**Supplied records**

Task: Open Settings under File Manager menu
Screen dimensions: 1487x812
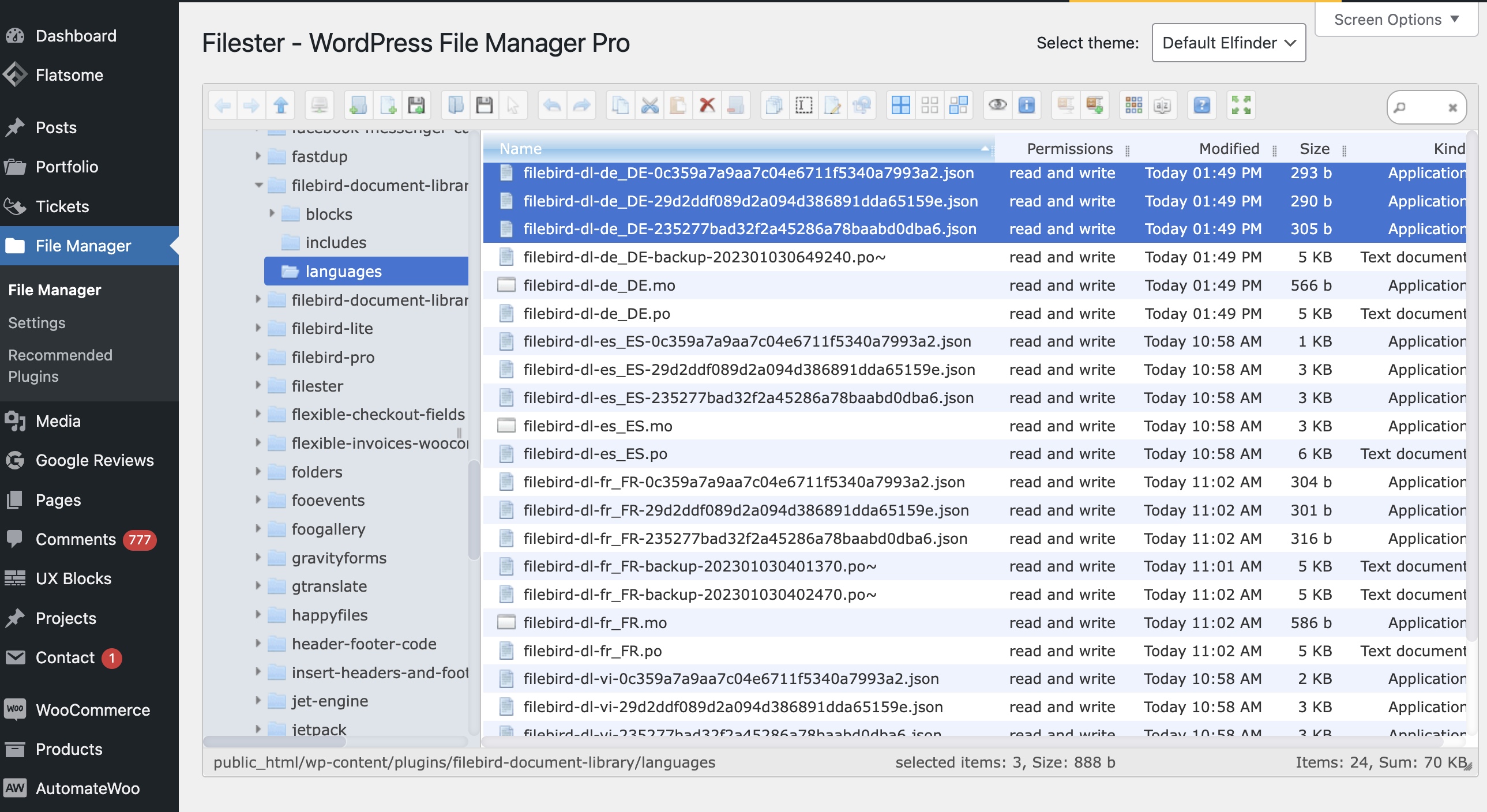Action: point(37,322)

---

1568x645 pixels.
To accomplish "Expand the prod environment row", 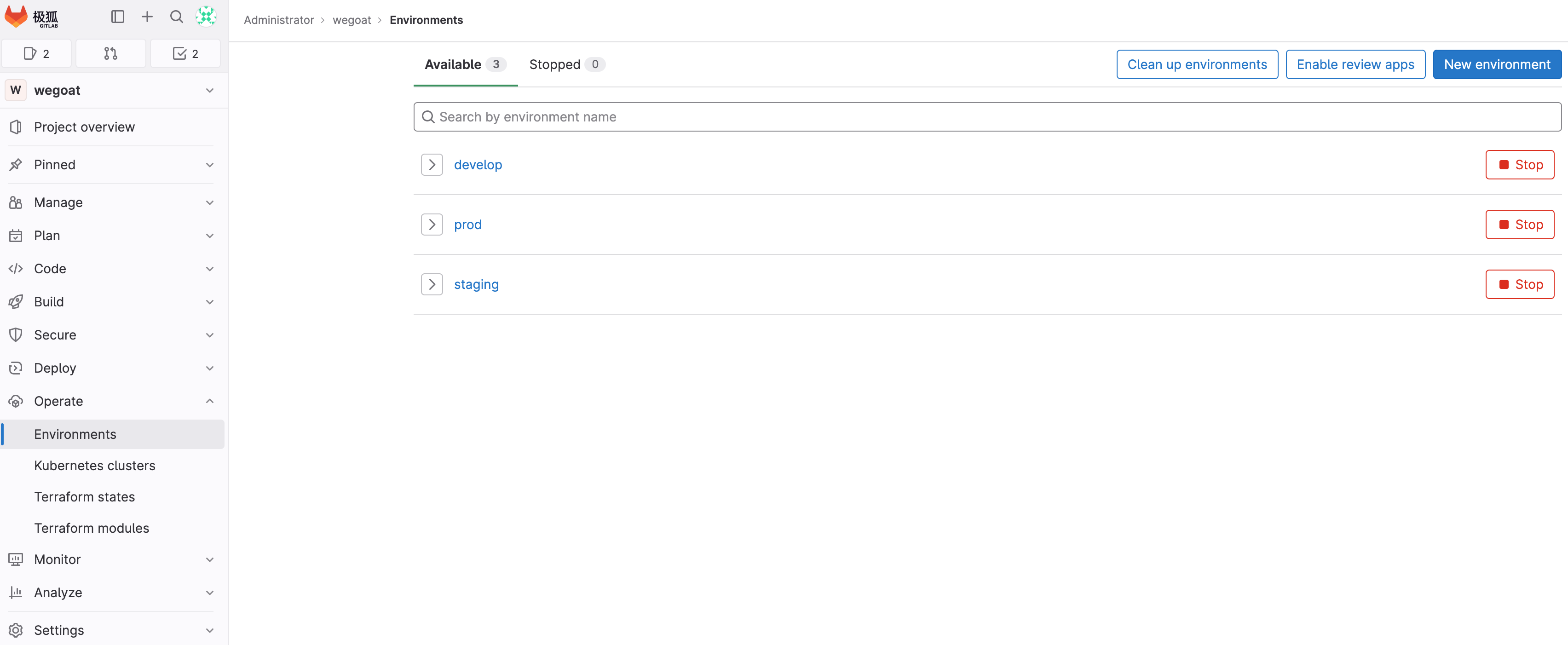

**What the task asks**
Using the data above, retype exactly the lines from the line with "1568x645 pixels." to the line with "the prod environment", inclusive. No pictures and nothing else.

**Problem solution**
1568x645 pixels.
To accomplish "Expand the prod environment row", 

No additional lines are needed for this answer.